Tran Van Hay, pochodził z Vietnamu, był znany z tego, że miał najdłuższe włosy na świecie. Nosił je związane w turbanie i były one tak długie, że nie był w stanie sam o nie zadbać – pomagała mu w tym jego małżonka.
Tran nie uważał tego za coś nadzwyczajnego. Jego włosy miały 6,8 metrów długości i ważyły 10.5 kg!
Przez 50 lat nie robił z nimi kompletnie nic, a co najlepsze, nie mył ich od 11 lat!
Mężczyzna nie obcinał włosów, ponieważ za młodu doświadczył traumatycznego przeżycia u fryzjera w wyniku, którego zachorował… Od tamtej pory zaczął unikać usług fryzjerskich i trwa to już ponad 50 lat.
Tran przestał kompletnie dbać o swoje włosy, dlatego z biegiem czasu, straciły one swój dawny blask i stały się tak długie, że musiał zacząć nosić je pod turbanem.
Ciężar włosów sprawił, że ciężko było mu się poruszać.
W pewnym momencie nie był nawet w stanie wykonywać codziennych czynności, nie mógł utrzymać równowagi.
Włosy zmieniły także jego charakter, jak i wartości w życiu.

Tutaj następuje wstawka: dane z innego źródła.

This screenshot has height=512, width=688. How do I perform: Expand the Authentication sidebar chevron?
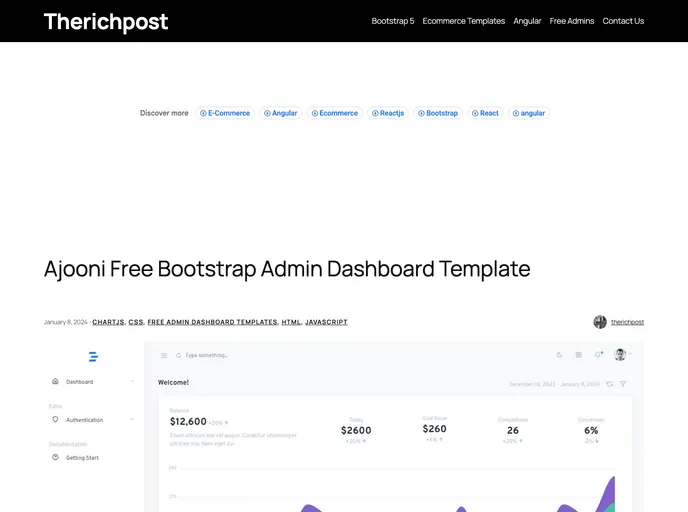click(132, 420)

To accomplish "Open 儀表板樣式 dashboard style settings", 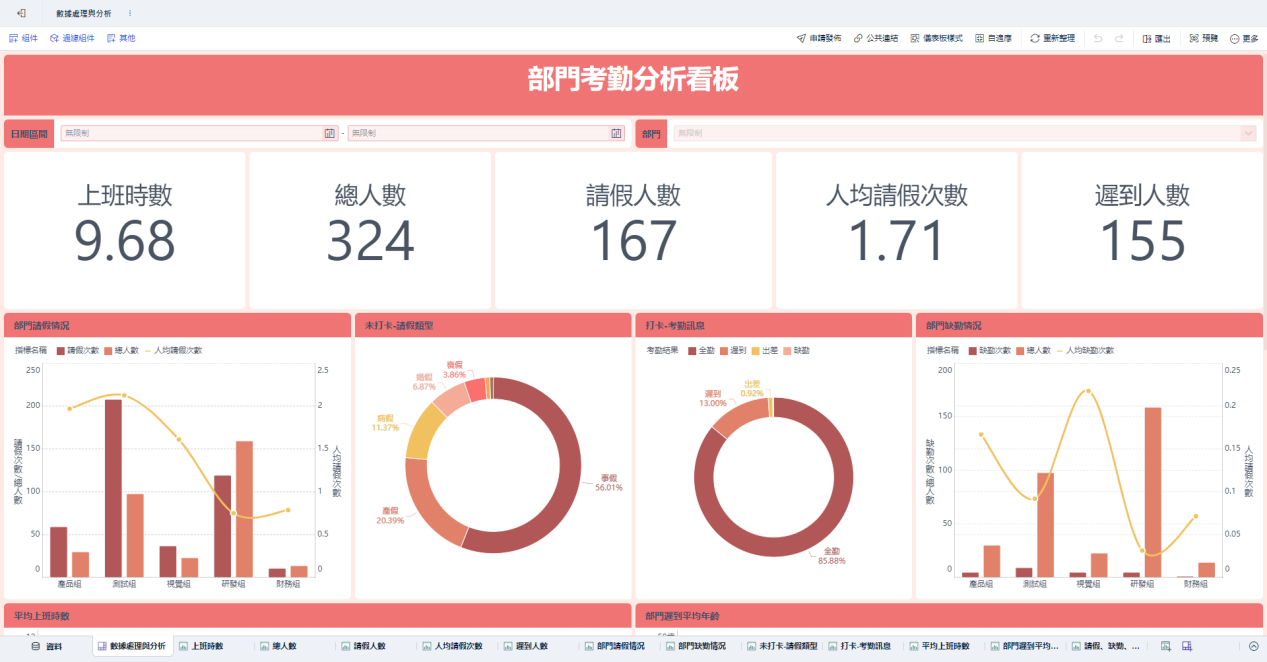I will pos(936,38).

Tran inspirował się mnichami, był coraz bardziej powiązany z buddyzmem. Dzięki nim, zaczął interesować się naturalną medycyną i bezinteresownie pomagać ludziom. Pobił rekord Guinessa – jego włosy były o metr dłuższe niż rekord Hoo Sateow z Tajlandii, jednak nigdy nie został on zapisany w księdze rekordów. Zmarł w wieku 79 lat w 2010 roku.